▶ **EXERCISE INSTRUCTIONS**: Arrange the records below as a two-column CSV with the header instruction,coordinates. Give one row per record: its text in the first quoted field and its answer in the second, with line breaks replaced by spaces and the pictures left out.

▶ **DATA SHOWN**:

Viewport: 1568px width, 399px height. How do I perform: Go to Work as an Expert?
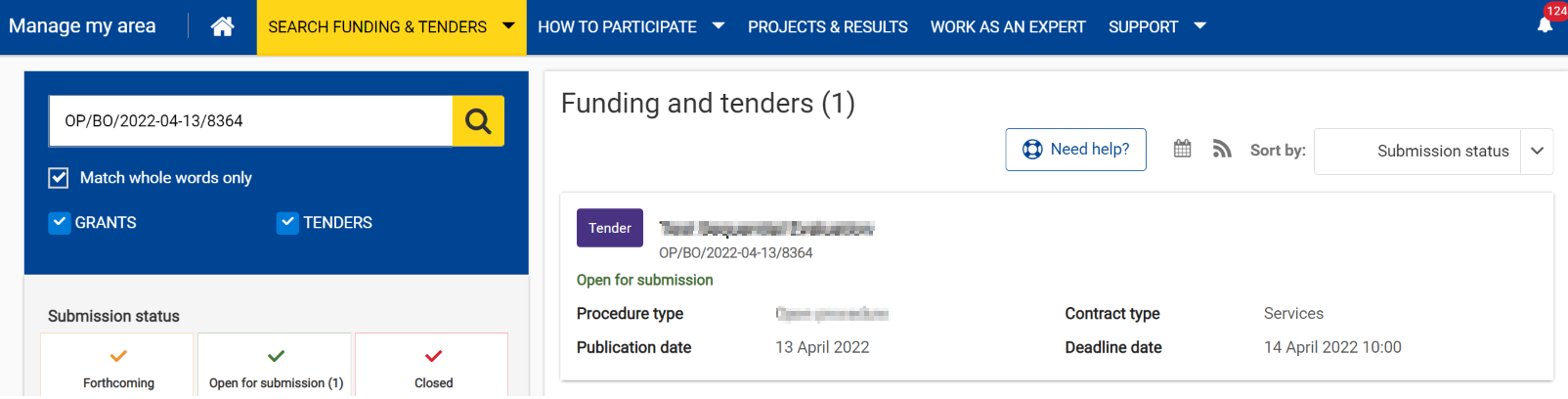[1008, 26]
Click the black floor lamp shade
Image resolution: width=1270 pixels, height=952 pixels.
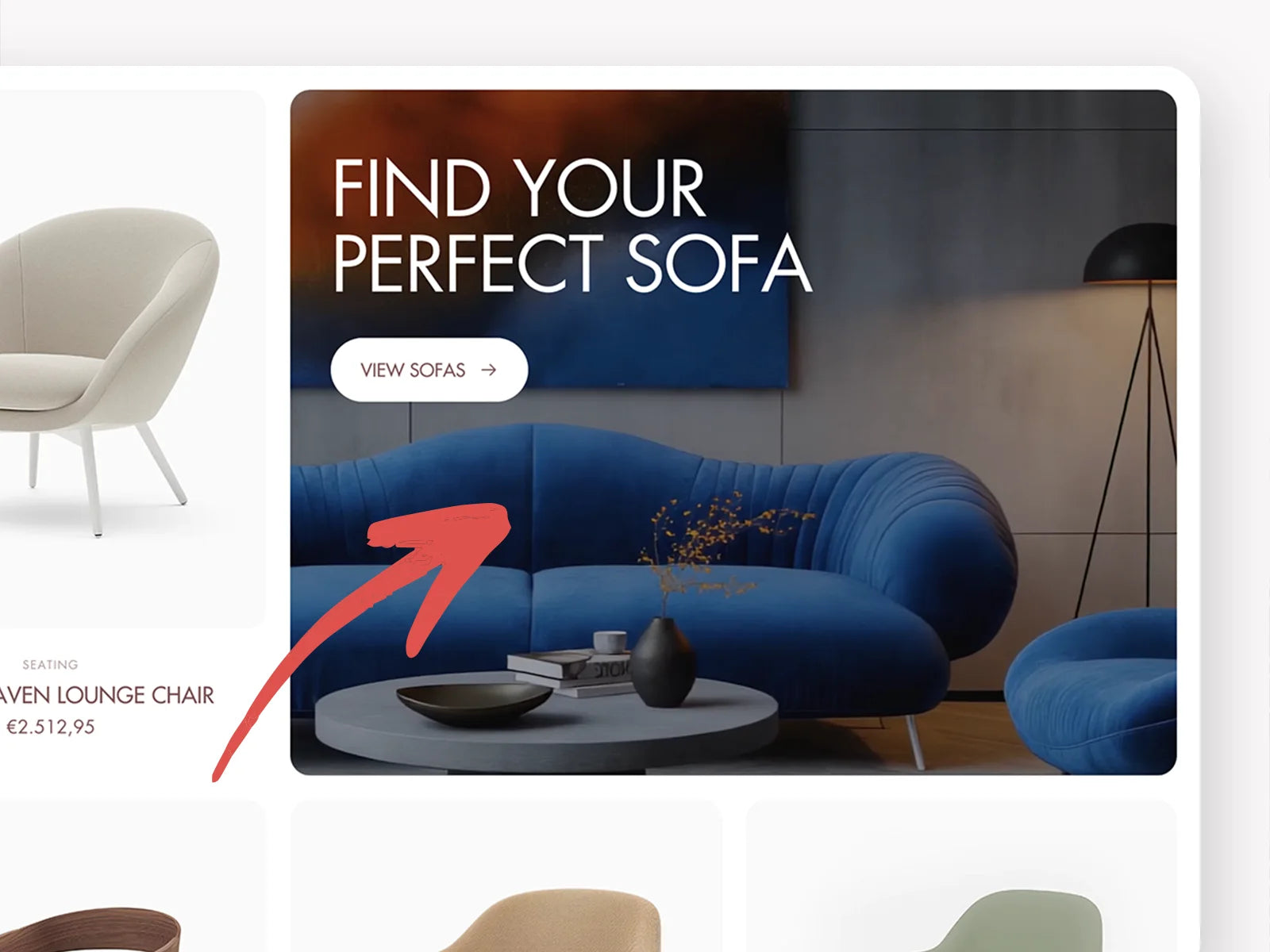[1132, 254]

▶ **COMPLETE ANSWER**:
instruction,coordinates
"Viewport: 1568px width, 399px height. How do I perform: Go to Work as an Expert?","[1008, 26]"
"Click the black floor lamp shade Image resolution: width=1270 pixels, height=952 pixels.","[1132, 254]"